Unnest values in CSV files.
Note: this repository is a stub, a proposal, an idea. Perhaps someday the idea will be implemented.
input.csv file:
country,cities
United States,"New York,Atlanta,Los Angeles"
Germany,"Berlin"
Russia,"Moscow,Novosibirsk"
Command:
csvunnest --column cities --delimiter ',' < input.csv > output.csvwhich writes the following to output.csv file:
country,cities
United States,New York
United States,Atlanta
United States,Los Angeles
Germany,Berlin
Russia,Moscow
Russia,Novosibirsk
It happens very often that a CSV file contains multiple values in a cell, separated with , as shown above, or a space, or a |. Unnesting means duplicating the row so that every copy contains one of the values that were previously nested.
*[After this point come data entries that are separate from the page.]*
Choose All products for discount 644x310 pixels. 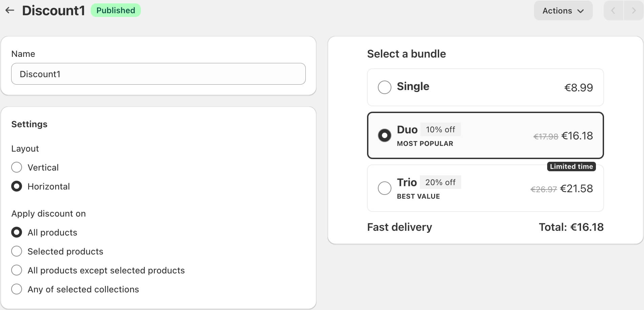point(17,232)
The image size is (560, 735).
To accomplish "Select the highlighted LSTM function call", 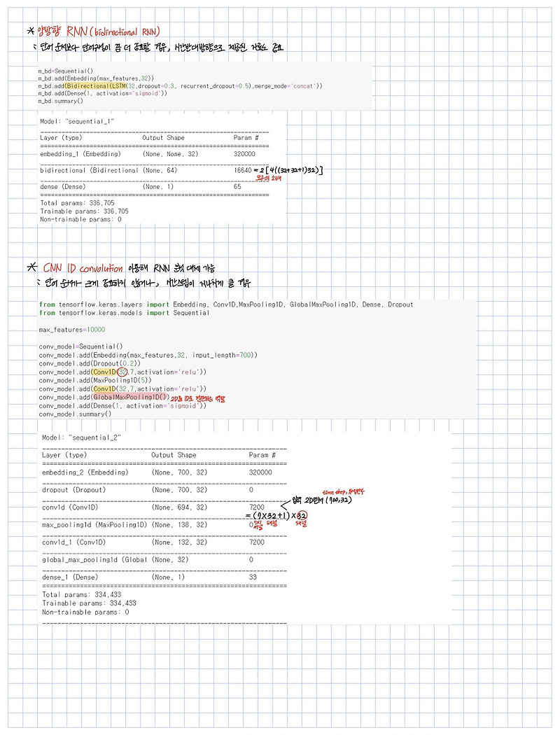I will (x=116, y=87).
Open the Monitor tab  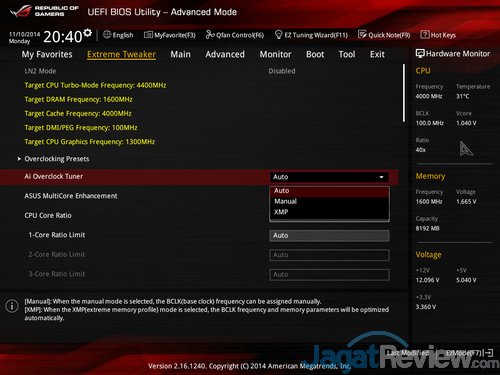[275, 54]
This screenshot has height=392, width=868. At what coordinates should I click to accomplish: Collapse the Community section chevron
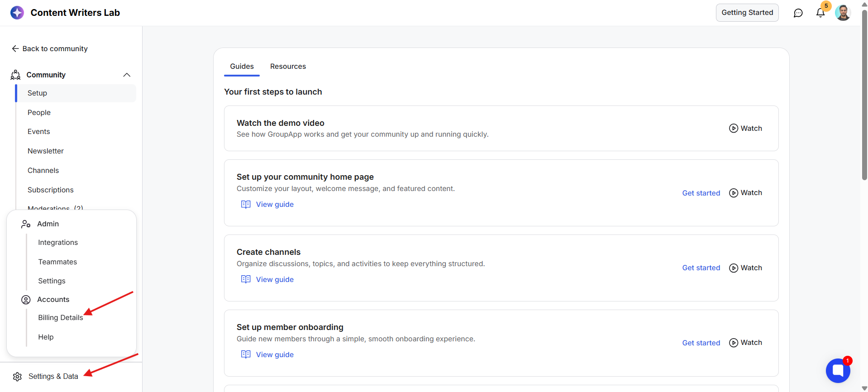pyautogui.click(x=127, y=75)
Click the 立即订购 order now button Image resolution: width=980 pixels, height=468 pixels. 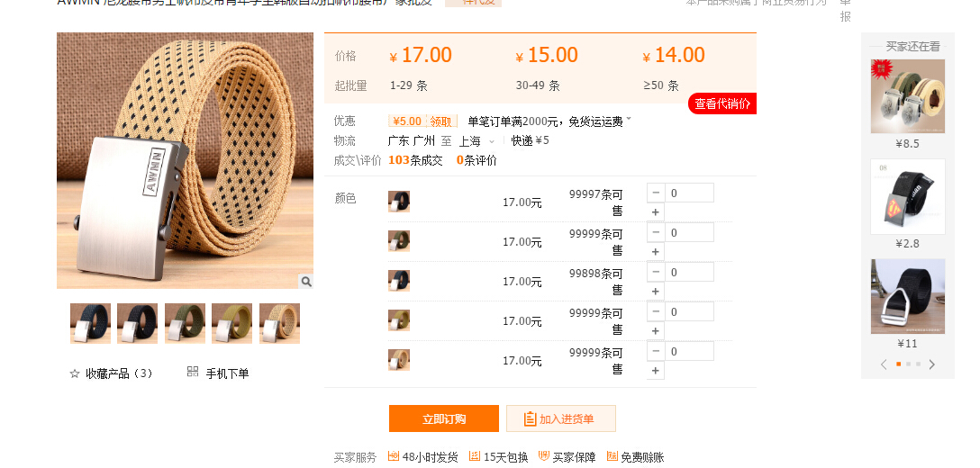coord(444,419)
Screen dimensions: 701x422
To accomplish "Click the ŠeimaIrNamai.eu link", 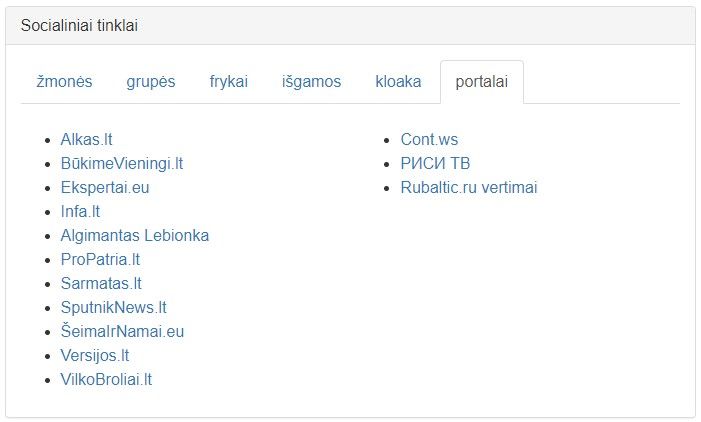I will click(x=122, y=332).
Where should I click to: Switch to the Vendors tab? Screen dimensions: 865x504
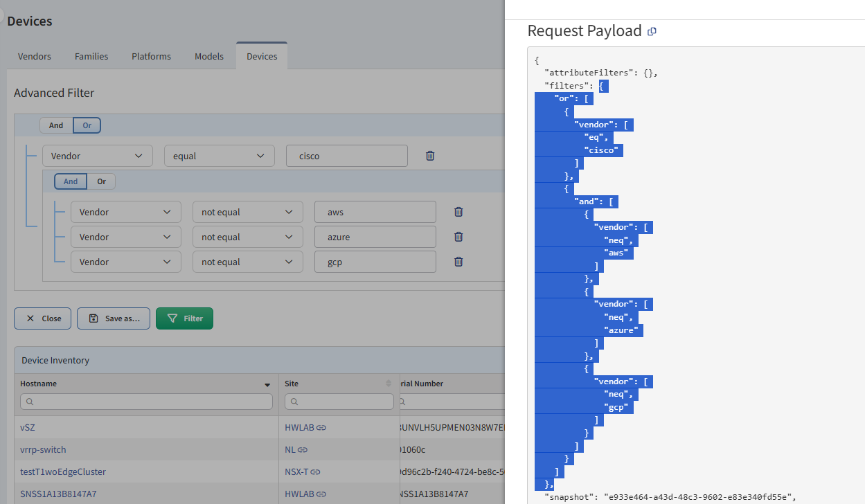(x=35, y=57)
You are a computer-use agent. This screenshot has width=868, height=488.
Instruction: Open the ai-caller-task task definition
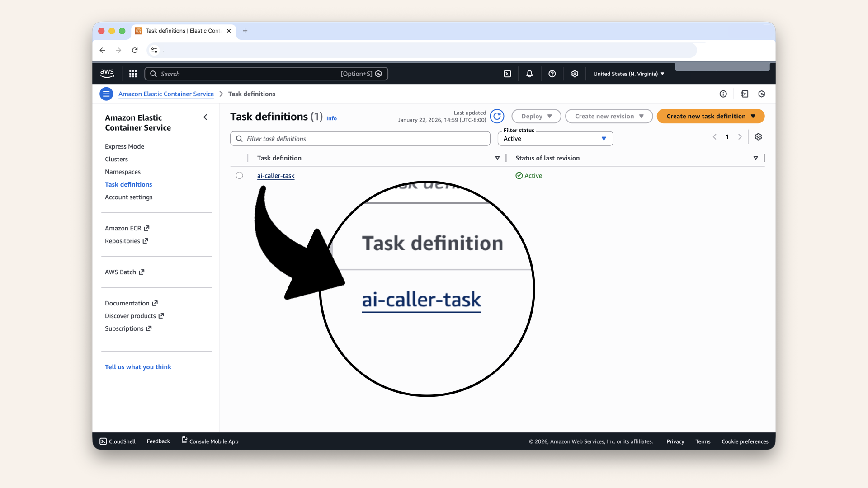pos(276,176)
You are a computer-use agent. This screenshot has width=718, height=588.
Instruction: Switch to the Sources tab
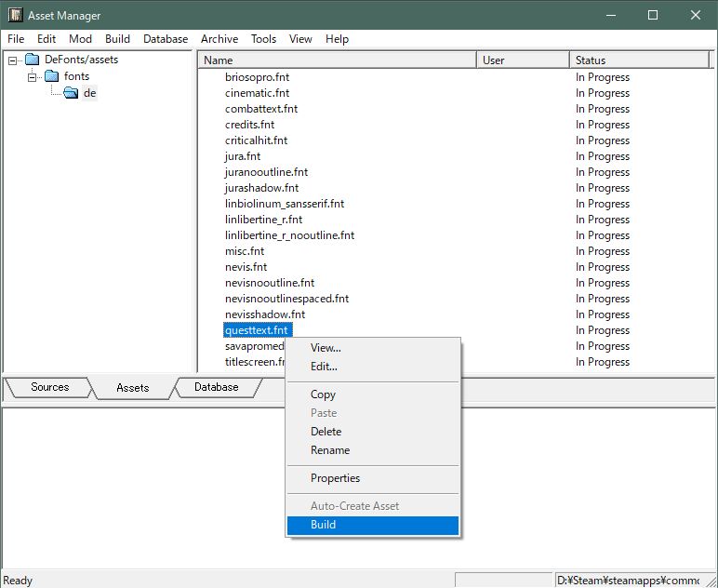pos(49,387)
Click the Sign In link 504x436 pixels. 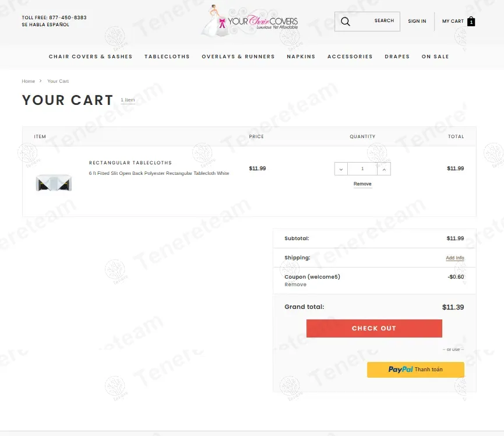pos(417,22)
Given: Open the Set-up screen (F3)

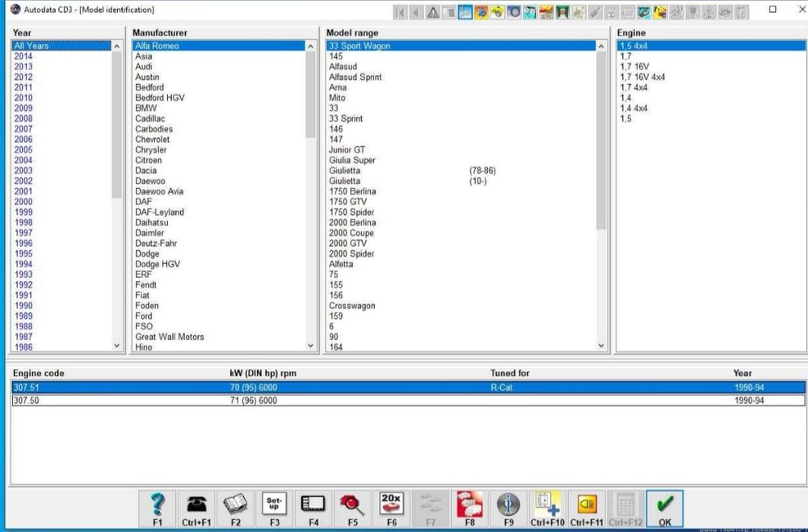Looking at the screenshot, I should (x=274, y=505).
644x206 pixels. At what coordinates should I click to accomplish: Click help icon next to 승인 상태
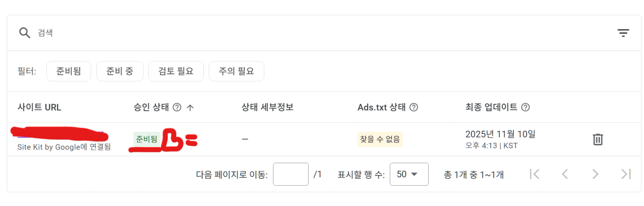177,107
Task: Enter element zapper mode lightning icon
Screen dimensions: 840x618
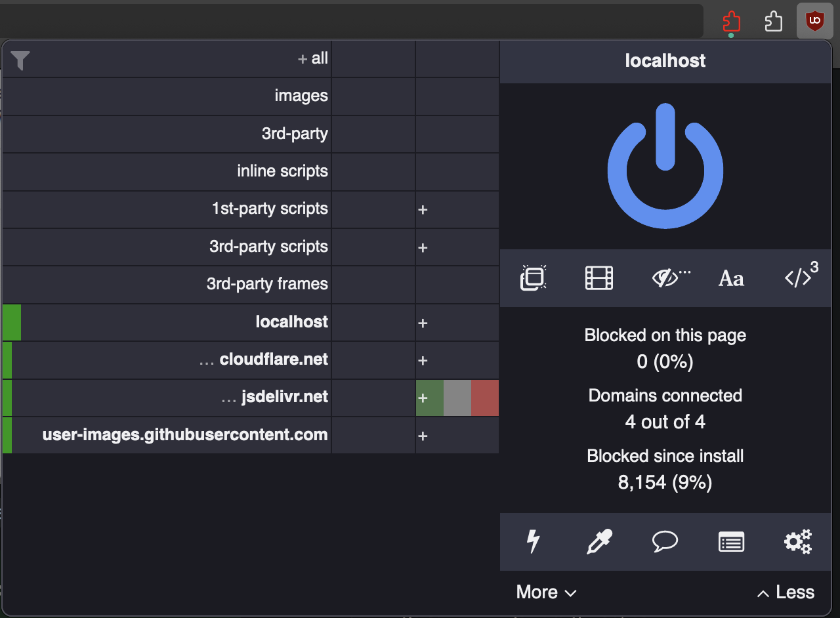Action: point(534,542)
This makes it possible to analyse the data with other CSV capable tools.
- Clean up incoming CSV data for better normalization
- Prepare reports by converting one CSV schema to another
This section is transient and should materialize as a series of concrete tasks.
- Should be written in Rust programming language.
- Must read the source file line by line, not fetching the whole file into RAM.
- For performance, reading and writing should happen in separate threads communicating via a queue with buffer.
- Possibly useful libraries:
csvto read & write data,clapfor command line arguments.